Мы дружили, он был большим оригиналом и чудаком. Когда приходили торговцы, просил меня присутствовать. Ему предлагают, например, пятьдесят тысяч франков за картину, а я, как вышибала, рявкаю на визитеров и выгоняю. Шаршун испытывал в такие минуты ни с чем не сравнимое наслаждение. Такая вот была игра... Понимаю его: раньше приходилось умолять, чтобы купили хоть одну работу, а теперь — мне ваши деньги не нужны!
Да и что ему было делать с деньгами? Сергей Иванович слыл аскетом, бывая у меня в гостях, всегда возвращался пешком, такси, чтобы не тратиться, не брал. На что действительно не жалел средств — на помощь другим. Воспоминания графа Ивана Шувалова, тоже участника «Медонских вечеров», и две книги поэта Анатолия Величковского вышли благодаря его поддержке. Предлагал мне деньги и на издание Одоевцевой, но я отказался. Одоевцева — моя! Считал долгом издать ее сборники на собственные средства: там есть стихи, посвященные мне.

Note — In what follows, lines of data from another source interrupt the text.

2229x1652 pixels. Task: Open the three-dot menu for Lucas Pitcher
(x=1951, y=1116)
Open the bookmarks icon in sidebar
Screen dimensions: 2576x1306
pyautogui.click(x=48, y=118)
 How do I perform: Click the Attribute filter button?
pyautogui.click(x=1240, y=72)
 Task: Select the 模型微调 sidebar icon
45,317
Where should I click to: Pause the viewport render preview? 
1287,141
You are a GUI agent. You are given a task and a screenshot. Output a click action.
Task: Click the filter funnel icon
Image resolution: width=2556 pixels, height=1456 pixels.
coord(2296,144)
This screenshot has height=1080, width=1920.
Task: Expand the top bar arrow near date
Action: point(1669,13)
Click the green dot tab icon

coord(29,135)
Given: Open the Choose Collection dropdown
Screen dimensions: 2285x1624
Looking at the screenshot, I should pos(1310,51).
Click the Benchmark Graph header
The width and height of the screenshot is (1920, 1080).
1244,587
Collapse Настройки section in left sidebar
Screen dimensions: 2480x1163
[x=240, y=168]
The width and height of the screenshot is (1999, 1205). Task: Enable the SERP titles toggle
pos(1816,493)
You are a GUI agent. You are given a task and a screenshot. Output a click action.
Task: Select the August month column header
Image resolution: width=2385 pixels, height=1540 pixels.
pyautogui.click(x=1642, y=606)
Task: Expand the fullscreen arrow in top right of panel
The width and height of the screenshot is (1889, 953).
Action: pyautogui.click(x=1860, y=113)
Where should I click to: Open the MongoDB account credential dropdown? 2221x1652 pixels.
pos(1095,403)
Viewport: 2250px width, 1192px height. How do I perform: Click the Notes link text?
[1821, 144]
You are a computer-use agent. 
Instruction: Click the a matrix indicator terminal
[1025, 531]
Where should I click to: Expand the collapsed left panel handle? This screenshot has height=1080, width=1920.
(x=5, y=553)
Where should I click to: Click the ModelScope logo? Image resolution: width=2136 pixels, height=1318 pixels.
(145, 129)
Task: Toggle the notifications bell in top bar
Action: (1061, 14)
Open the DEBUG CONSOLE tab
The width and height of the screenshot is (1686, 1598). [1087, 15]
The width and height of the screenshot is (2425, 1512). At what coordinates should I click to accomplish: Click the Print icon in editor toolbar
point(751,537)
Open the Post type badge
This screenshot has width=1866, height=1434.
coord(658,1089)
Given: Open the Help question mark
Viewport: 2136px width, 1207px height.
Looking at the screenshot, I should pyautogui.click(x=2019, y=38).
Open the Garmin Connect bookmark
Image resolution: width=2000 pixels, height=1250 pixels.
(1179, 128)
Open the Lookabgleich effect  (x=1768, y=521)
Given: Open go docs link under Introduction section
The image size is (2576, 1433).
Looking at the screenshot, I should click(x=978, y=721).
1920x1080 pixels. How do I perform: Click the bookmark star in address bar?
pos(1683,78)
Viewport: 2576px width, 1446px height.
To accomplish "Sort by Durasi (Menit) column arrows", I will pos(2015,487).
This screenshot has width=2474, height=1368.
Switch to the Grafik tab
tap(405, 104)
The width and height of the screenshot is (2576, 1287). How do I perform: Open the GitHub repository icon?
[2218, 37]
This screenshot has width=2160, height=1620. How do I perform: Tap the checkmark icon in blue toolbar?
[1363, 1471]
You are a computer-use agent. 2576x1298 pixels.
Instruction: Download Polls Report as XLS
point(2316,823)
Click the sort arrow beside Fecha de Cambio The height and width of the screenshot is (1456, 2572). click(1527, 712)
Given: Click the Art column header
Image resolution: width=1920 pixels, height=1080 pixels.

Горжусь, что прикоснулся к великой русской культуре и оказался для друзей-изгнанников связующим звеном между эпохами. Ничего им не обещал, да и невозможно было что-то обещать: в то время все, что они создавали, было не очень востребованным. Я верил, что когда-нибудь Россия заинтересуется их творческим наследием, и рад, что не ошибся. Для Шаршуна я стал душеприказчиком и проводил его в последний путь. На православном кладбище Сент-Женевьев-де-Буа, согласно его завещанию, поставил дубовый старообрядческий крест.